[Records excerpted from a collection]
──────────

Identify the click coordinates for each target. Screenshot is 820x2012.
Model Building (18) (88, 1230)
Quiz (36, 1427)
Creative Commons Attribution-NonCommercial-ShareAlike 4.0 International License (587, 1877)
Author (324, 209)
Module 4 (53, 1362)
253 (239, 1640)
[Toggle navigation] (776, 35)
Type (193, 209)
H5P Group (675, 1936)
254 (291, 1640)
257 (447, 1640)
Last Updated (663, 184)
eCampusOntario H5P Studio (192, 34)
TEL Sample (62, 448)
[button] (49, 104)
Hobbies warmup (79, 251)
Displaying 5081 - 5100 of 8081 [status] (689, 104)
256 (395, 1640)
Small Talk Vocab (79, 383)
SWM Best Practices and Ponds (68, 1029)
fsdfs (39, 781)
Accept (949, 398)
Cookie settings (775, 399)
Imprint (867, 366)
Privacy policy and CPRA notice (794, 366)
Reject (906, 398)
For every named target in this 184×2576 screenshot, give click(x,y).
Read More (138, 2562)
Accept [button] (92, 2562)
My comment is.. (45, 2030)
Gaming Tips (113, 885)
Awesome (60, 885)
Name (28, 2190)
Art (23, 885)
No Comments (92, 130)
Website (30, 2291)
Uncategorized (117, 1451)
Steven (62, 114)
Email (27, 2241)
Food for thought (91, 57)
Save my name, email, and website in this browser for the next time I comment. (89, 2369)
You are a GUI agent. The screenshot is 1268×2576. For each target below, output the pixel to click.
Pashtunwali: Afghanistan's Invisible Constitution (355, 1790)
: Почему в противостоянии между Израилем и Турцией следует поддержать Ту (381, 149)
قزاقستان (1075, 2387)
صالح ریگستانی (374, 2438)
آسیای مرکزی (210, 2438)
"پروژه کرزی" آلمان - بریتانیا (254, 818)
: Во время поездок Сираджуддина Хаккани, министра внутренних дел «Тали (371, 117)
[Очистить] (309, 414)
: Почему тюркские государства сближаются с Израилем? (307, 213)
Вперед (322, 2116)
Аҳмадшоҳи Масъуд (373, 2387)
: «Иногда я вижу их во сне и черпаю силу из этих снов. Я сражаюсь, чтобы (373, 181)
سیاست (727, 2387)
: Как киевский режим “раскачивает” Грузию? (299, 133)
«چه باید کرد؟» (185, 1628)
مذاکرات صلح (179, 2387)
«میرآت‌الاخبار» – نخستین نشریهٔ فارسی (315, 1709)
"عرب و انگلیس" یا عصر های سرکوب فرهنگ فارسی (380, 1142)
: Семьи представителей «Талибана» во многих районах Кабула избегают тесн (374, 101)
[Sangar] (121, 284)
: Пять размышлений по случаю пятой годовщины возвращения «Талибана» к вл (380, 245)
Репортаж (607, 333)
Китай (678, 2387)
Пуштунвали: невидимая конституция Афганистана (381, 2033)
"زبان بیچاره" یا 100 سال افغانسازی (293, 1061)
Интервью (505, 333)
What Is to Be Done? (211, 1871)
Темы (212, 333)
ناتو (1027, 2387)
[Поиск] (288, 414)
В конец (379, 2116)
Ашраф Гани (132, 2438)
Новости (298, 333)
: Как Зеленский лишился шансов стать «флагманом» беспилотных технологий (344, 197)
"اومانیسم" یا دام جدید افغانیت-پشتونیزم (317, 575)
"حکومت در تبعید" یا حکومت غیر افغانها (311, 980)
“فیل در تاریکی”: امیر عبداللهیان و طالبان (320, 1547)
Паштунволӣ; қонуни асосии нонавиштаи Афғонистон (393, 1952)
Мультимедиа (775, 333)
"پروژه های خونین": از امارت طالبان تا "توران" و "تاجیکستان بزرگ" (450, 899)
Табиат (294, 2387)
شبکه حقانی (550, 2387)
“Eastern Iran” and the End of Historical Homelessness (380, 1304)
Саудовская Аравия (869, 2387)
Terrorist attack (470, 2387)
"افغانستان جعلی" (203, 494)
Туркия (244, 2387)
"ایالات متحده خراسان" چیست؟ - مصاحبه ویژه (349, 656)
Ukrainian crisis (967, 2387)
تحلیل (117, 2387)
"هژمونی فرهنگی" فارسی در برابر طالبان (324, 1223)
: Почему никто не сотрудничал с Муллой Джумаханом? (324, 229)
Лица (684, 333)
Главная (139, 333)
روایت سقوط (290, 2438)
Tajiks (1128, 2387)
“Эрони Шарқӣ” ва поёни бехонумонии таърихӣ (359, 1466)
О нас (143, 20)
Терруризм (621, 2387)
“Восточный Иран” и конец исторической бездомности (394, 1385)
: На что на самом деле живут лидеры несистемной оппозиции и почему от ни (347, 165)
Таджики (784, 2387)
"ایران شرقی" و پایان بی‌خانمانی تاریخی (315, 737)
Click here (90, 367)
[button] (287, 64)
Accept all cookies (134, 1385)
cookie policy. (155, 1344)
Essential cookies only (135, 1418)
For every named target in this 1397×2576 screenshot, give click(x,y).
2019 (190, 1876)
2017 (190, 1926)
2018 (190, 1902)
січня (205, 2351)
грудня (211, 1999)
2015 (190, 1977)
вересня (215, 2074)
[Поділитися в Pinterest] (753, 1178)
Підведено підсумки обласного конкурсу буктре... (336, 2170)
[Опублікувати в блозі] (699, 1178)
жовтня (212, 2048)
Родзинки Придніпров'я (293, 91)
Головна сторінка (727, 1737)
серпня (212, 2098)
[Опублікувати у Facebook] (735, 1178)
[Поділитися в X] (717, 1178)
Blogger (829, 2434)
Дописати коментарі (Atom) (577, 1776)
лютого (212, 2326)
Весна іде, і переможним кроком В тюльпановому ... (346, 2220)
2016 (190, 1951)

──────────

Goal of the exercise =>
In the entries above, find the line holding "Accept all cookies (134, 1385)" and the line holding "[Поділитися в Pinterest] (753, 1178)"; print both of them and every line between, exactly, and nothing else.

Task answer =>
Accept all cookies (134, 1385)
cookie policy. (155, 1344)
Essential cookies only (135, 1418)
For every named target in this 1397×2576 screenshot, give click(x,y).
2019 (190, 1876)
2017 (190, 1926)
2018 (190, 1902)
січня (205, 2351)
грудня (211, 1999)
2015 (190, 1977)
вересня (215, 2074)
[Поділитися в Pinterest] (753, 1178)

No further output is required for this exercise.